Dalam sistem nagari, berlaku kepemimpinan tungku tigo sejarang secara bersama-sama memimpin masyarakat. Penghulu memimpin dalam sistem kemasyarakatan, ulama dalam bidang keagamaan dan kaum cerdik pandai (intelektual) dalam kehidupan sosial ekonomi serta pendidikan, sesuai dengan hakikat dari demokrasi yang tidak bertumpu pada satu orang kekuasaan atau monopoli kekuasaan layaknya otoriter, di adat Minangkabau kepemimpinan kolektif itu memang berasal dari rakyat yang dipilih dan diangkat oleh warga nagari, tidak ada kepemimpinan berdasarkan garis keturunan (feodalisme) dan tidak terpusat pada satu kekuasaaan layaknya otoriter.
Secara sosiologis historis, Minangkabau memiliki akar budaya yang kuat dan kokoh dalam proses meletakkan dan menjunjung tinggi nilai-nilai adat yang terintegrasi dengan berbagai aspek kehidupan dalam masyarakat Minang itu sendiri.

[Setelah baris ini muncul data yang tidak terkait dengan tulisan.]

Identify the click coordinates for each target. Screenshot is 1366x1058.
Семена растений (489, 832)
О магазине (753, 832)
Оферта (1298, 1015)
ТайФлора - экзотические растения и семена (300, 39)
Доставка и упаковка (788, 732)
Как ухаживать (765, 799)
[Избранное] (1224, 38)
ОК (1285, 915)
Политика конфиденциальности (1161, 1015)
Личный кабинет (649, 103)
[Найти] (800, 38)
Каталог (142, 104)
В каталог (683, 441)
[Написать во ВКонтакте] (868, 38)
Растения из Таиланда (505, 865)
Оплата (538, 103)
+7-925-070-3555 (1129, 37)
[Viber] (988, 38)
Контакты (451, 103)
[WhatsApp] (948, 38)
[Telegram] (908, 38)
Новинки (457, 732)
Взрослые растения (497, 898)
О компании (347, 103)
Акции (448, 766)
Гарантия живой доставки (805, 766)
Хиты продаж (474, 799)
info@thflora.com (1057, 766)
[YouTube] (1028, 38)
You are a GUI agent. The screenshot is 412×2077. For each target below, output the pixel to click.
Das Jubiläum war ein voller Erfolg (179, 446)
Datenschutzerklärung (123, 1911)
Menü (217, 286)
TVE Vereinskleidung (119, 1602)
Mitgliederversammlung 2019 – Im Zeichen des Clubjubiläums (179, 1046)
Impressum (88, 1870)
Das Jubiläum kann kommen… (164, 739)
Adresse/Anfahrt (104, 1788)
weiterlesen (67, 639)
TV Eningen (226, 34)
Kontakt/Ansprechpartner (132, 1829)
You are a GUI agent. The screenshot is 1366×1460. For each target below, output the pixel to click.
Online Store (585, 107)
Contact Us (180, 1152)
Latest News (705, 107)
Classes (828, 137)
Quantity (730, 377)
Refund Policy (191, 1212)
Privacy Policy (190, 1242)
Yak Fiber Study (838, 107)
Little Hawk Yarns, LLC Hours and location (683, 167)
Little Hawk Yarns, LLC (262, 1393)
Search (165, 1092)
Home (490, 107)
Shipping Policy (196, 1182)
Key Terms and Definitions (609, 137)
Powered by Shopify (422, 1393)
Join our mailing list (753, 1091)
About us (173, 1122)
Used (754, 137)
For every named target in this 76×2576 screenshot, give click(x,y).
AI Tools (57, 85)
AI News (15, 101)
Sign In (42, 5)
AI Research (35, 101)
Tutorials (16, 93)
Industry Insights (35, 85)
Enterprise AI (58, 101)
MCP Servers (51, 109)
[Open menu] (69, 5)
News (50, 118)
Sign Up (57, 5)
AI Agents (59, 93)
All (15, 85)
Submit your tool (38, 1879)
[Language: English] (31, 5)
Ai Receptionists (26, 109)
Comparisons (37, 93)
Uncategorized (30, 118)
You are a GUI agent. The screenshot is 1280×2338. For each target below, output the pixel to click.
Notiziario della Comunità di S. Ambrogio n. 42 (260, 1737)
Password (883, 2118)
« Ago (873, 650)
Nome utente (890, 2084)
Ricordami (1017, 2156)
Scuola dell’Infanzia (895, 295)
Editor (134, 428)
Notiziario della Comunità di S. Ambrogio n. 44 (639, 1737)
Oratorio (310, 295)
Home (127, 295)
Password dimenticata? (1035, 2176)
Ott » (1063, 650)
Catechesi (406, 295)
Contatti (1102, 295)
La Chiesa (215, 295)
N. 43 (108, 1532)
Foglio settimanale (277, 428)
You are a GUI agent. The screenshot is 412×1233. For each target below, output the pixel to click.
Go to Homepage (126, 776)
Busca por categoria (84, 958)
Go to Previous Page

Masyarakat Minangkabau terkenal sebagai masyarakat yang sejak dulunya sangat demokratis dan egaliter sebagaimana tercermin dari perbedaan pandangan para leluhur orang Minangkabau (Ronidin, 2006:103).
Musyawarah mufakat sebagai landasan demokrasi lokal, orang Minangkabau cenderung menganggap musyawarah sebagai demokrasi ’khas’ etnik Minangkabau. Pemusyawaratan yang dilakukan oleh pemimpin tidak berdasar pada suara mayoritas sehingga sistem voting tidak dikenal. Musyawarah untuk mencapai mufakat didasari asas saiyo-sakato (seia-sekata) serta kesepakatan (konsensus). Hal itu tercermin dalam pepatah ’bulek lah buliah digolongkan, picak lah buliah dilayangkan’ (jika bulat sudah boleh digolongkan dan kalau pipih sudah boleh dilayangkan). Artinya suatu kesepakatan telah memperoleh persetujuan bersama dan dapat dilaksanakan. Untuk mencapai kesepakatan, musyawarah harus berpegang teguh pada prinsip alur dan patut (asas rasionalitas) yang disesuaikan dengan kondisi, situasi, waktu dan tempat. Dengan kata lain, tidak berlaku segala zaman dan keadaan.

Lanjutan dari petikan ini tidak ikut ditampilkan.